8. Speech
The Speech Experiments section in your document explores Llama 3's ability to understand and generate speech using compositional methods, similar to how visual recognition was integrated. Here's a detailed breakdown of the key areas:
Speech Understanding
The paper explains how a speech encoder, combined with an adapter, processes speech input in Llama 3. The model can perform different speech tasks depending on the system prompt:
- Automatic Speech Recognition (ASR): Converts spoken language into text. Automatic Speech Translation (AST): Translates spoken language into another language.
- Spoken Dialogue: The model can act as a general spoken dialogue system, answering questions or having conversations with users.
The speech interface supports 34 languages and can handle text and speech inputs together, making it adept at solving complex audio comprehension tasks.
Data for Speech Understanding
- The pre-training data consists of a vast amount of unlabeled speech (15 million hours), using self-supervised learning to initialize the speech encoder.
- Supervised finetuning involves specific speech recognition, translation, and spoken dialogue data (230K hours for ASR and 90K hours for AST), which enhances the model's performance in different tasks.
Model Architecture
- The speech encoder is based on a Conformer model with 1 billion parameters. It processes 80-dimensional mel-spectrogram features, which are first downsampled to 40 ms intervals. The encoder consists of 24 layers of Conformer blocks, each with a latent dimension of 1536 and rotary attention modules using 24 attention heads.
- After encoding, a speech adapter processes the data. This adapter contains 100 million parameters and applies a convolution layer (kernel size of 3, stride of 2) to further reduce the frame length to 80 ms. A rotary Transformer layer and linear layer follow, mapping the speech embeddings to match the Llama 3 language model's embeddings
Speech Generation
Llama 3 also supports speech generation through a streaming text-to-speech (TTS) system that creates real-time speech waveforms as the model decodes text. The paper emphasizes the following:
- Text Normalization (TN): This ensures the model transforms written text into correct spoken form depending on context, such as reading numbers as digits or words.
- Prosody Modeling (PM): This improves the naturalness and expressiveness of generated speech by predicting key features like phone duration and pitch using Llama 3 embeddings.
Training and Inference for Speech Tasks
Training for Speech Understanding: The model undergoes a two-stage training process: Pre-training with unlabeled speech for generalization. Supervised fine-tuning for specific speech tasks while the language model remains frozen.

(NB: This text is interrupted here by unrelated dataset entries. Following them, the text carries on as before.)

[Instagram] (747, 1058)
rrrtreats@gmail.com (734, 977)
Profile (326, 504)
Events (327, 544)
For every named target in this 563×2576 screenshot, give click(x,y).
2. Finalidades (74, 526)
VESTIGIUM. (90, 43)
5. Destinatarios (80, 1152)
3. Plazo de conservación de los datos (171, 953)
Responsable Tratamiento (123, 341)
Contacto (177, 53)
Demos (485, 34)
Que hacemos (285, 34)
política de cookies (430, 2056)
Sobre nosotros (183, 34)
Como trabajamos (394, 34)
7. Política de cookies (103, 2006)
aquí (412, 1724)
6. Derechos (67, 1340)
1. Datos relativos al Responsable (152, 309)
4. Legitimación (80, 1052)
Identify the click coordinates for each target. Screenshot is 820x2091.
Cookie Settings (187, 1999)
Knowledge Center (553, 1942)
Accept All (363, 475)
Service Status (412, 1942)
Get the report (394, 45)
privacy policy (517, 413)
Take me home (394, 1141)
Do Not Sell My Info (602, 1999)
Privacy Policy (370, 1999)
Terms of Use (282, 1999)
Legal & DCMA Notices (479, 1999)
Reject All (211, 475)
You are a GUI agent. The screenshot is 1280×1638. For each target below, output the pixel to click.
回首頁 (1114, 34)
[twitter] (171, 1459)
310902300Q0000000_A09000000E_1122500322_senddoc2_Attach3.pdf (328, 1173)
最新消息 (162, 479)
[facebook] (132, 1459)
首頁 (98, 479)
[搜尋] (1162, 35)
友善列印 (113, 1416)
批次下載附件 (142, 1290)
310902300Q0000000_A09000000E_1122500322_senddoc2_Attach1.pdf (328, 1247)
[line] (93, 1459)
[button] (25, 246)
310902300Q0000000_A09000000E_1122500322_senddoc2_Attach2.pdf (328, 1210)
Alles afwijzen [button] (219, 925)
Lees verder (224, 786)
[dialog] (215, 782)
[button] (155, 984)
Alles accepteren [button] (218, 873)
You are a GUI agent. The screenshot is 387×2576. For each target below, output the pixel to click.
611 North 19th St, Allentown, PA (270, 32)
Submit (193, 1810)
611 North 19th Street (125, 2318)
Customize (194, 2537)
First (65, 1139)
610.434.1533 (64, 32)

Speech Generation: Uses a delayed pattern to capture long-range prosodic dependencies, improving latency and responsiveness for real-time synthesis.
Speech Understanding and Generation Results
The paper reports that Llama 3's performance in ASR, AST, and spoken dialogue is strong. On benchmarks such as Multilingual LibriSpeech (MLS) and FLEURS, the model outperforms other specialized systems like Whisper and SeamlessM4T. In terms of prosody modeling, Llama 3's ability to stream token-by-token allows for fast and natural speech synthesis. Results indicate a preference for Llama 3's prosody model over baseline models, with a significant improvement in the perceived quality of generated speech​.